* Task directions
The full listing below is to be written out exactly.

* Records

BEGIN

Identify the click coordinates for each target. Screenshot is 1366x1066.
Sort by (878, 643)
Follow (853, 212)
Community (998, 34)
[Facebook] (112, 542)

END

* Exercise result
Identify the click coordinates for each target. Screenshot is 1366x1066.
Sort by (878, 643)
Follow (853, 212)
Community (998, 34)
[Facebook] (112, 542)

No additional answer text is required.